▼

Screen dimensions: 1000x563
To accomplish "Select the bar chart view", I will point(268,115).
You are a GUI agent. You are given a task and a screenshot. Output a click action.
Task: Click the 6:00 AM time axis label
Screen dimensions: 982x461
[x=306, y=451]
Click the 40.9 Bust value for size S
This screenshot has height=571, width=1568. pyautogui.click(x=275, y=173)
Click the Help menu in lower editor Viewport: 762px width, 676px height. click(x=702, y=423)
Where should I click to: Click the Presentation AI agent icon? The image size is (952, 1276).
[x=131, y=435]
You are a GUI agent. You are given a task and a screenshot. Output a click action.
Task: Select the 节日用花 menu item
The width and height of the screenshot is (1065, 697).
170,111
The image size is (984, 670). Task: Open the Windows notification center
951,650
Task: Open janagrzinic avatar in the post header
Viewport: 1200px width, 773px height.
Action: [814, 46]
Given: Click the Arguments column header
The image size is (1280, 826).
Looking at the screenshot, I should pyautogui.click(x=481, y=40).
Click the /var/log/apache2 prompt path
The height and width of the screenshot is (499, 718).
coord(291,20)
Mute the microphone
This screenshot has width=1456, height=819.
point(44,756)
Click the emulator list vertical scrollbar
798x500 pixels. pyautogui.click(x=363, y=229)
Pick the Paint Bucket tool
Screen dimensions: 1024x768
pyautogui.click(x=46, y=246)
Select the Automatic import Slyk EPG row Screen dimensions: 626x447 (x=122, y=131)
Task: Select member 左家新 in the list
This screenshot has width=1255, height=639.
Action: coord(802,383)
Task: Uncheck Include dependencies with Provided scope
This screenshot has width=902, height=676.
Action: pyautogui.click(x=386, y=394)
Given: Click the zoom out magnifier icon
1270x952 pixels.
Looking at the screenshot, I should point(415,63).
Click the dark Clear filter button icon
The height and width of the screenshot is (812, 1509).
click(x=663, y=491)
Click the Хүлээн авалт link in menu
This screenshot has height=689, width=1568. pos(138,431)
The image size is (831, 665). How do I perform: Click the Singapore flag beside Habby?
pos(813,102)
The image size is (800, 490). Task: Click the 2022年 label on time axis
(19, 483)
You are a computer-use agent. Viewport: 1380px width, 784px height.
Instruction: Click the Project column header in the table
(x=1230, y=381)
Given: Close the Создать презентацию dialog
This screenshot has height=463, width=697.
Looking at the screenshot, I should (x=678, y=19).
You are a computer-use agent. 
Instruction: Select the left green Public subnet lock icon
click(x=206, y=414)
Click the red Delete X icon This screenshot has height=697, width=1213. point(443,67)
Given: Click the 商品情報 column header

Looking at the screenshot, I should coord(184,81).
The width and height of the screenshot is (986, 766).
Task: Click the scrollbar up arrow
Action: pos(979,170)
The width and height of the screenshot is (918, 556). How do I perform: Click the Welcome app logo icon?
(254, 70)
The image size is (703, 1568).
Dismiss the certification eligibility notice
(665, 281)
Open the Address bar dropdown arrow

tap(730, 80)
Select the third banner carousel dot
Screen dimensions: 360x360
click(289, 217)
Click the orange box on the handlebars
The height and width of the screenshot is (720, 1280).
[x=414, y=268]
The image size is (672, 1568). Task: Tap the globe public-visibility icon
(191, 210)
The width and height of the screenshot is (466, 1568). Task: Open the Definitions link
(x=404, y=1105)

▲

REQUIRED ACTION:
Of the lines above, extract only those from the line with "Screen dimensions: 1024x768" to the line with "Click the red", both included, exactly as written.

TASK OUTPUT:
Screen dimensions: 1024x768
pyautogui.click(x=46, y=246)
Select the Automatic import Slyk EPG row Screen dimensions: 626x447 (x=122, y=131)
Task: Select member 左家新 in the list
This screenshot has width=1255, height=639.
Action: coord(802,383)
Task: Uncheck Include dependencies with Provided scope
This screenshot has width=902, height=676.
Action: pyautogui.click(x=386, y=394)
Given: Click the zoom out magnifier icon
1270x952 pixels.
Looking at the screenshot, I should point(415,63).
Click the dark Clear filter button icon
The height and width of the screenshot is (812, 1509).
click(x=663, y=491)
Click the Хүлээн авалт link in menu
This screenshot has height=689, width=1568. pos(138,431)
The image size is (831, 665). How do I perform: Click the Singapore flag beside Habby?
pos(813,102)
The image size is (800, 490). Task: Click the 2022年 label on time axis
(19, 483)
You are a computer-use agent. Viewport: 1380px width, 784px height.
Instruction: Click the Project column header in the table
(x=1230, y=381)
Given: Close the Создать презентацию dialog
This screenshot has height=463, width=697.
Looking at the screenshot, I should (x=678, y=19).
You are a computer-use agent. 
Instruction: Select the left green Public subnet lock icon
click(x=206, y=414)
Click the red Delete X icon This screenshot has height=697, width=1213. point(443,67)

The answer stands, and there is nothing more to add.